Their feeling is that before RIM launches its BlackBerry 10 devices in early February the stock will go up a bit for a number of reasons, including positive reaction to closed-door peeks at the device and convincing presentations by RIM management.
But before you phone your broker, ponder a news report on the latest smart phone sales predictions from market research firm IDC: In a word, enterprises and their staff are buying Apple Inc.’s iPhones “in droves,” and even more Android smart phones
By the end of this year combined global Android and iPhone sales directly by organizations will top BlackBerry purchases, the report says.
It underscores the uphill battle RIM faces next year as the company tries to get the attention of buyers with next-generation devices.
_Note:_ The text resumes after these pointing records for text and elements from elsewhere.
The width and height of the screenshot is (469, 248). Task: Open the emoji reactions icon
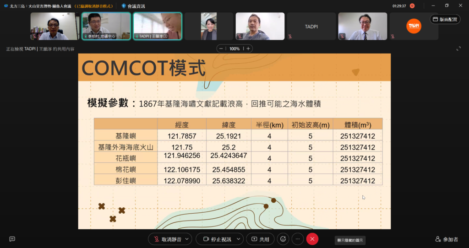coord(283,239)
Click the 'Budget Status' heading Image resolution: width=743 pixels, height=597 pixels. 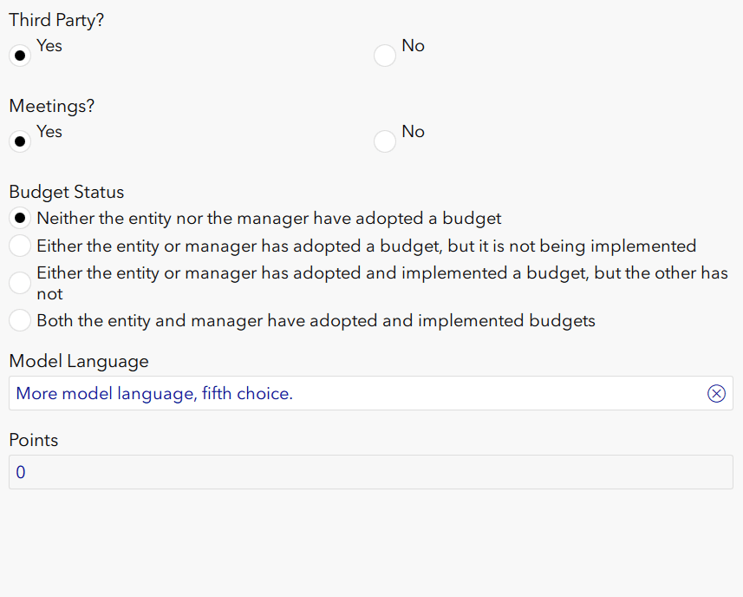point(67,192)
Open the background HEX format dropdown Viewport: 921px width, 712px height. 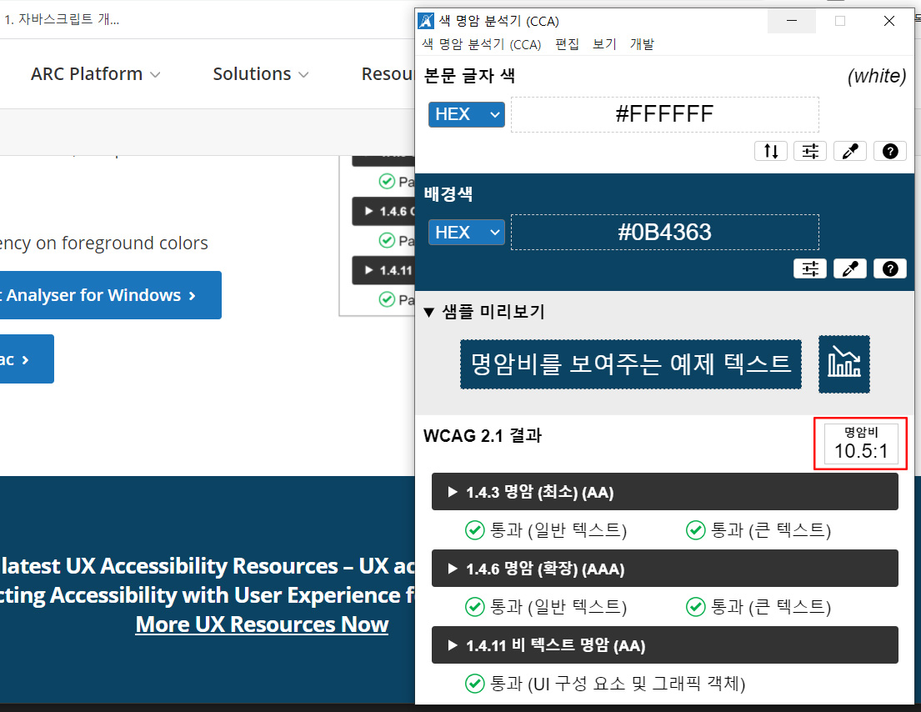(467, 232)
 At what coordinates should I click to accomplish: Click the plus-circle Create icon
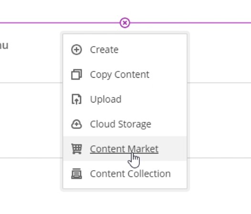[76, 50]
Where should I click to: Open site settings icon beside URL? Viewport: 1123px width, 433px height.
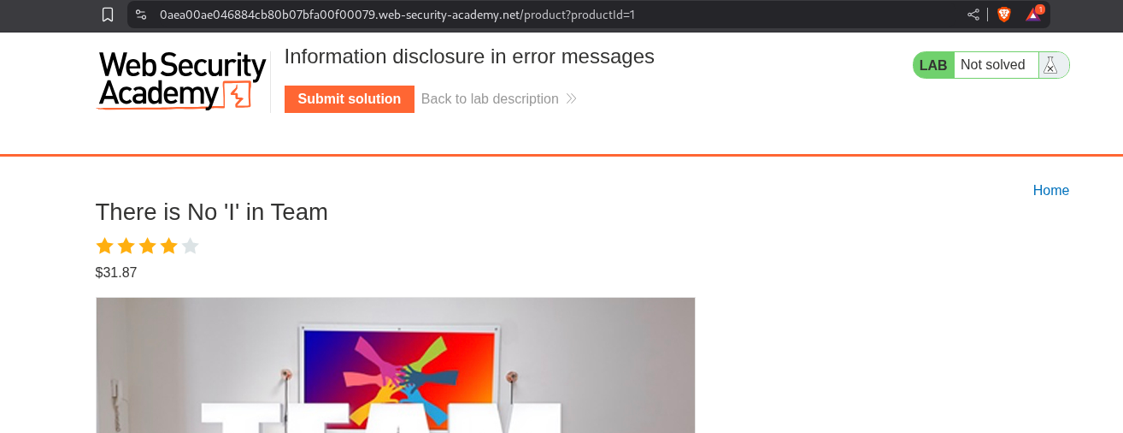141,15
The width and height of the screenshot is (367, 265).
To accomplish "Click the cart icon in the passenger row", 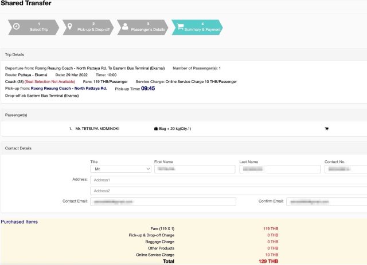I will tap(326, 129).
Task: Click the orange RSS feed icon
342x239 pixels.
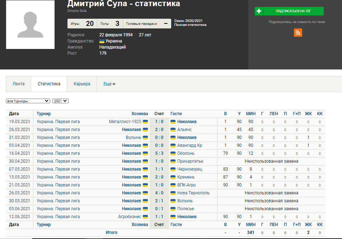Action: [298, 32]
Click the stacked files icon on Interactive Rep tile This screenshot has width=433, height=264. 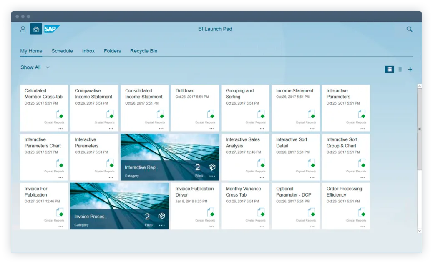click(212, 167)
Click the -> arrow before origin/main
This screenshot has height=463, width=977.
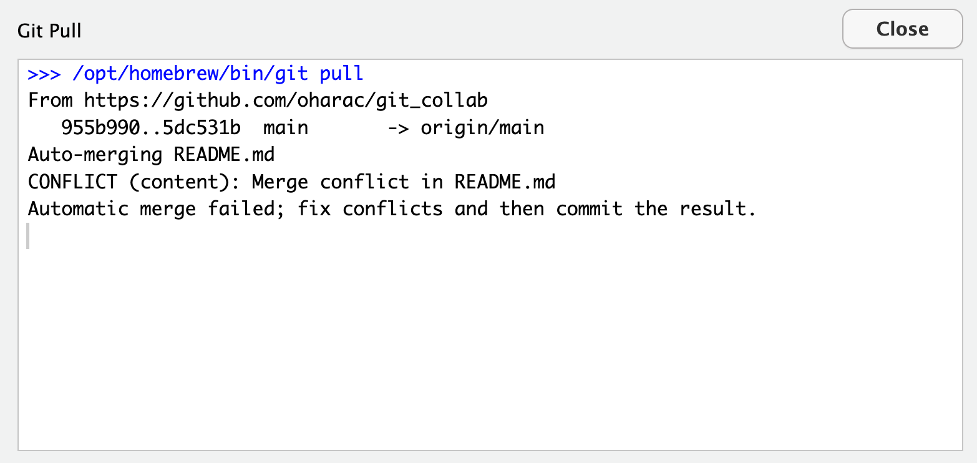click(x=398, y=128)
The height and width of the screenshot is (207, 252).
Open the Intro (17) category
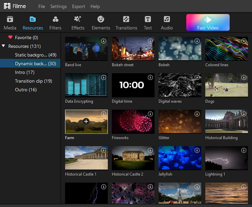(x=25, y=72)
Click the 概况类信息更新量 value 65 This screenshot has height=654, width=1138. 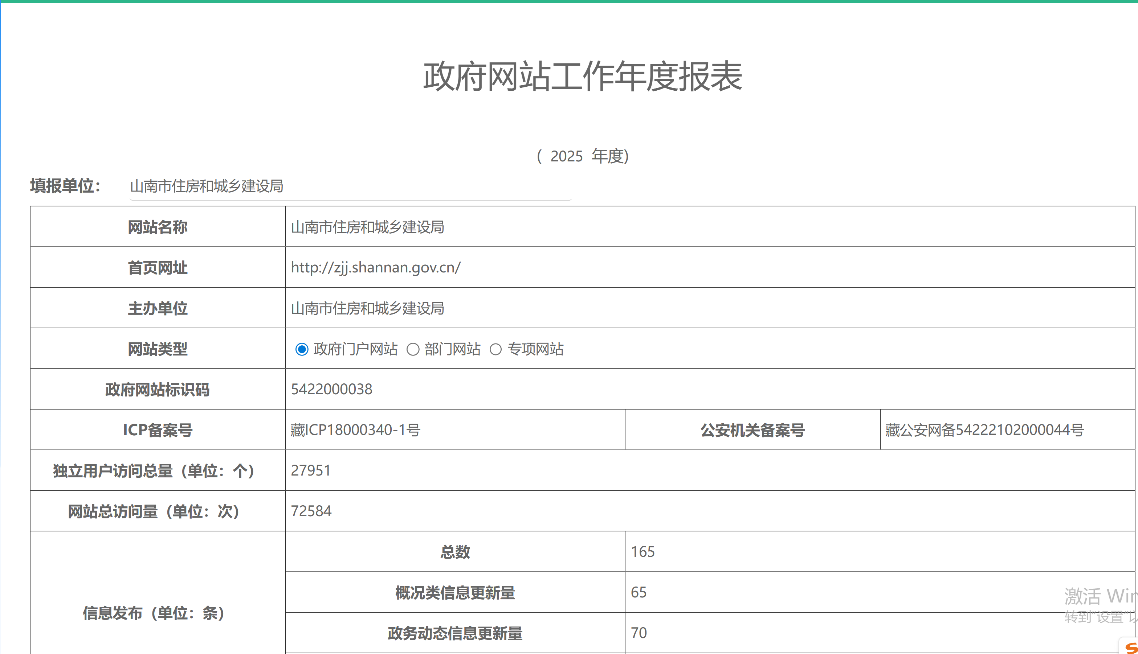coord(639,592)
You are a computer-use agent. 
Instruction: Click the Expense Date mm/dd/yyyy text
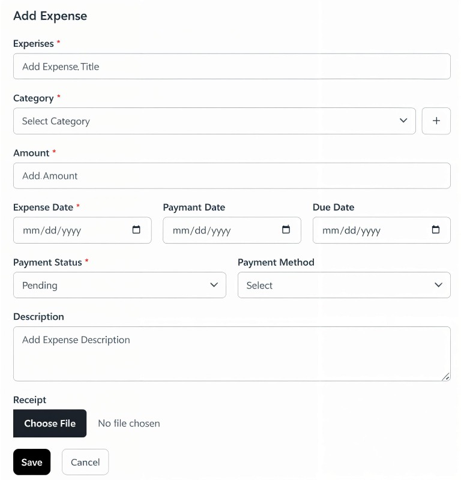(52, 230)
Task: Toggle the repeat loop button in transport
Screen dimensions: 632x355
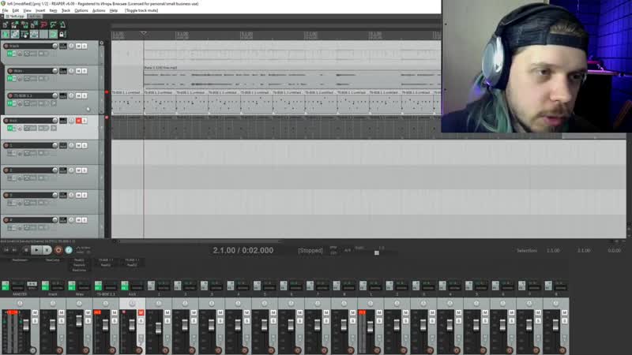Action: [x=69, y=250]
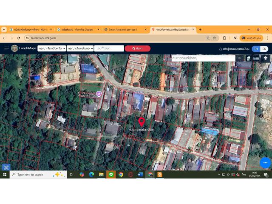Open the LandsMaps hamburger menu
The height and width of the screenshot is (204, 272).
click(x=6, y=48)
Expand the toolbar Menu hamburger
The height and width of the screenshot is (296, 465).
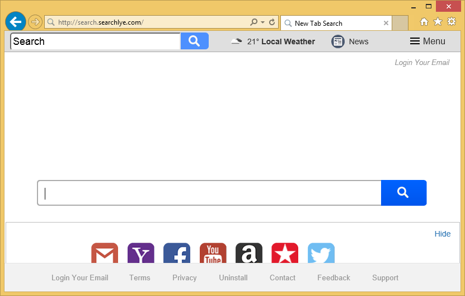[428, 41]
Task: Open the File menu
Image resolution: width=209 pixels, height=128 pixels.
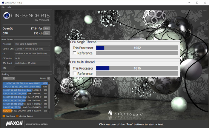Action: coord(3,7)

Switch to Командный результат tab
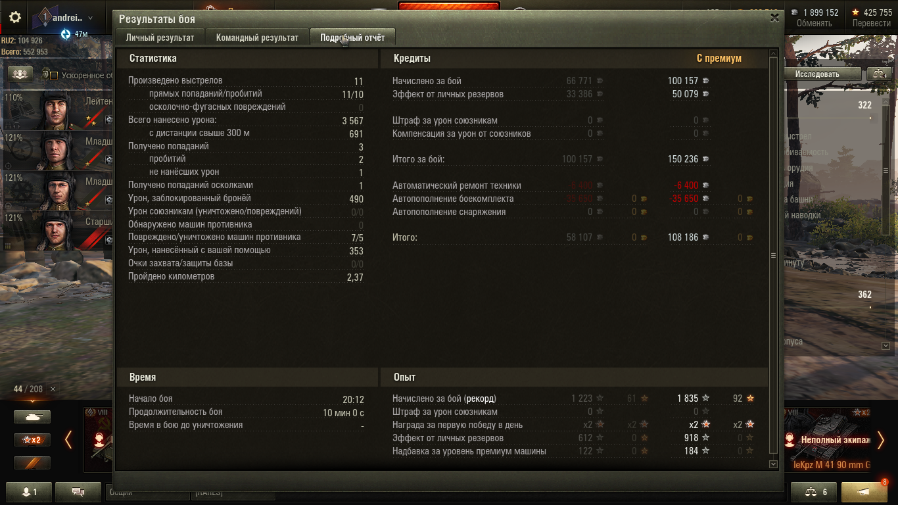coord(257,37)
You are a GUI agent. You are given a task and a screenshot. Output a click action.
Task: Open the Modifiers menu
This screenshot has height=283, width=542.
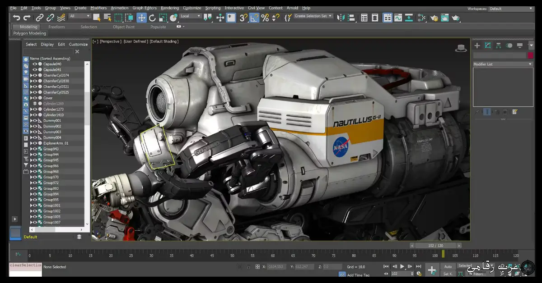(98, 8)
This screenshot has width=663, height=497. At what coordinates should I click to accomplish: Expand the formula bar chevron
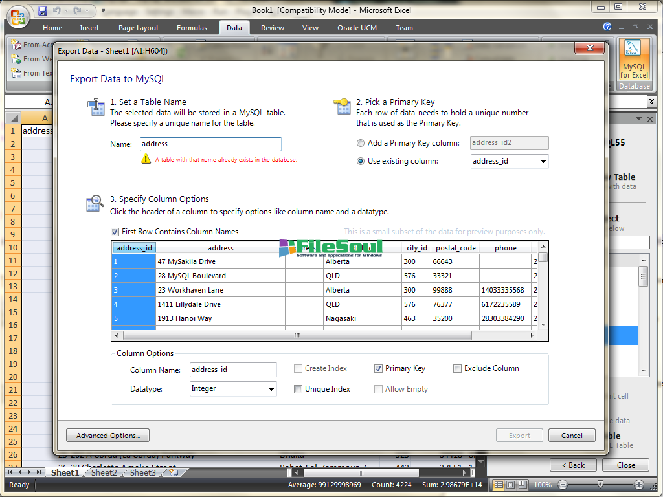pyautogui.click(x=651, y=102)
True, some financial analysts are more positive in their sales projections than they were three months ago. But remember this: Financial analysts are merely making a pre-release bet on short-term possibilities. Long-term predictions on BB10 sales are months away.
Few are willing to bet on whether RIM will survive as an independent company, let alone eating into iPhone’s market share.
On Dec. 20 RIM will issue another quarterly financial result, which – again – won’t show good North American sales. The next scheduled quarterly report, on March 28, 2013, will include only a few weeks of BB10 sales. It won’t be June until we know for sure if BB10 is the company’s savior.
The days of RIM’s sure sales to enterprises have been overtaken by BYOD. It still faces a tough slog.